• PROBLEM STATEMENT
Write every entry out again with no changes, and leave the images behind.

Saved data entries

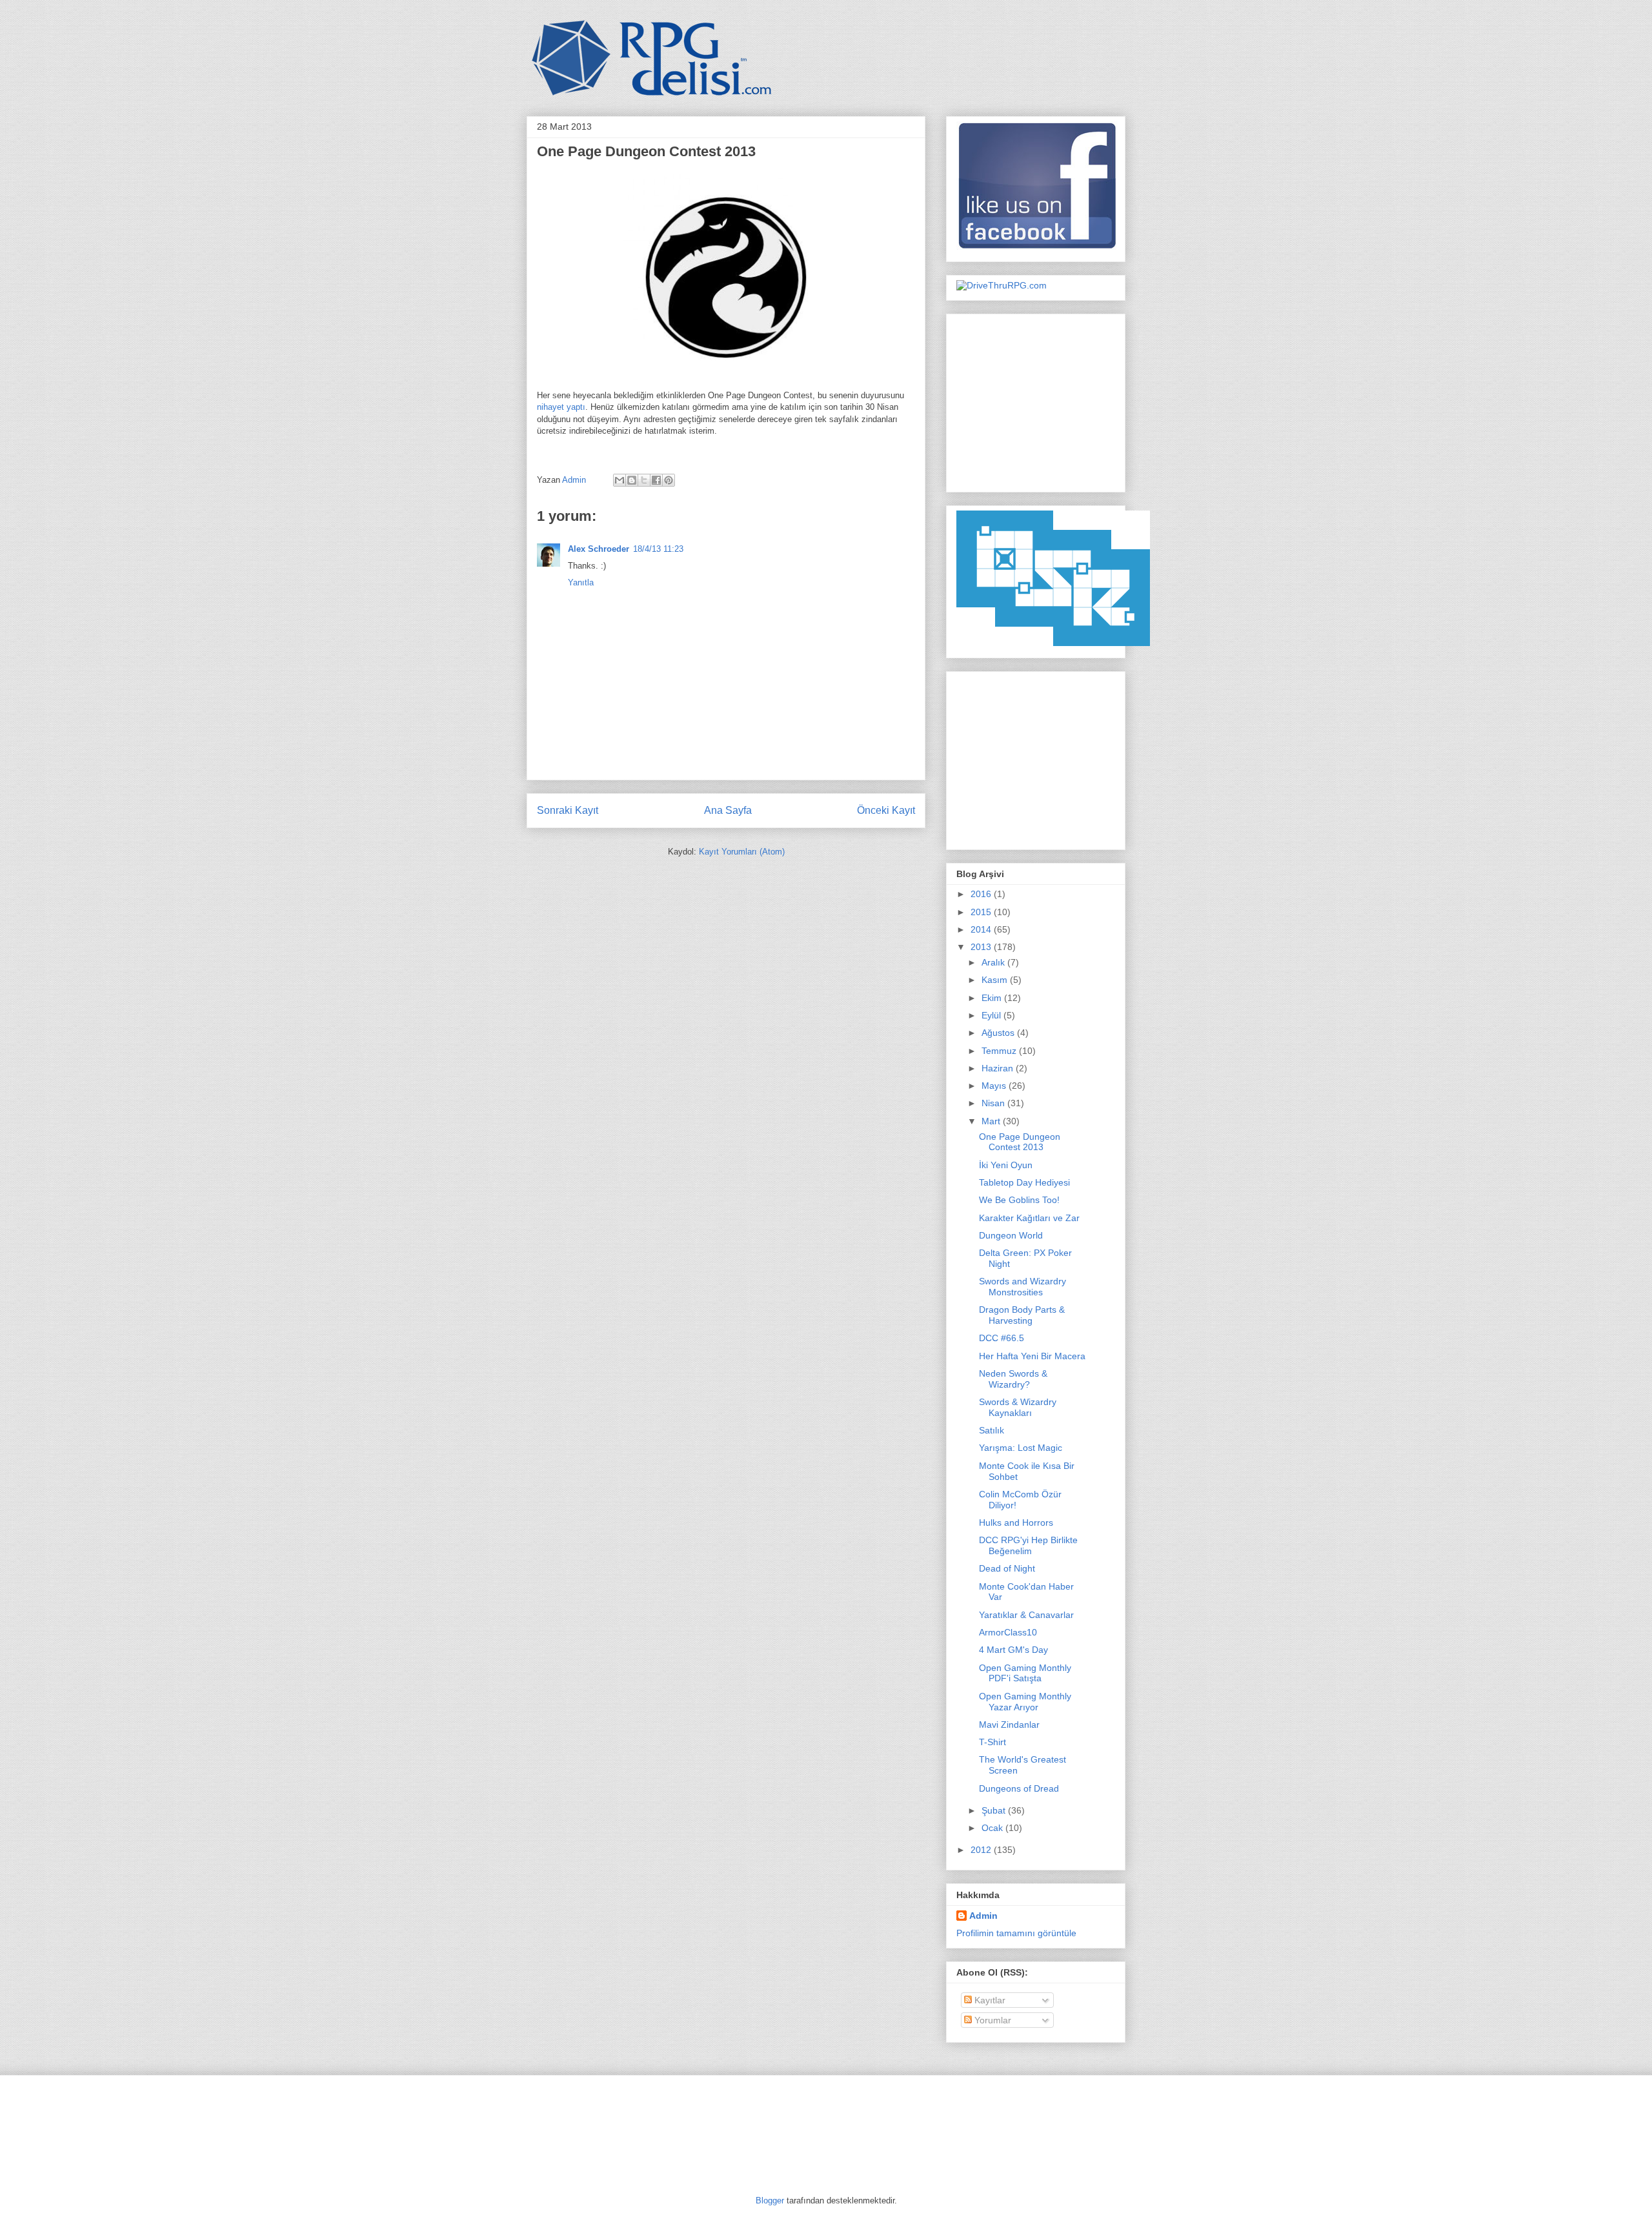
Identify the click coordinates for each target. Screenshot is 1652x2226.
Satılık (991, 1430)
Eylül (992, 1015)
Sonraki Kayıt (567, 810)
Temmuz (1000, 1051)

• ANSWER FOR THE TASK
Identify the click coordinates for each target. Screenshot is 1652x2226.
Satılık (991, 1430)
Eylül (992, 1015)
Sonraki Kayıt (567, 810)
Temmuz (1000, 1051)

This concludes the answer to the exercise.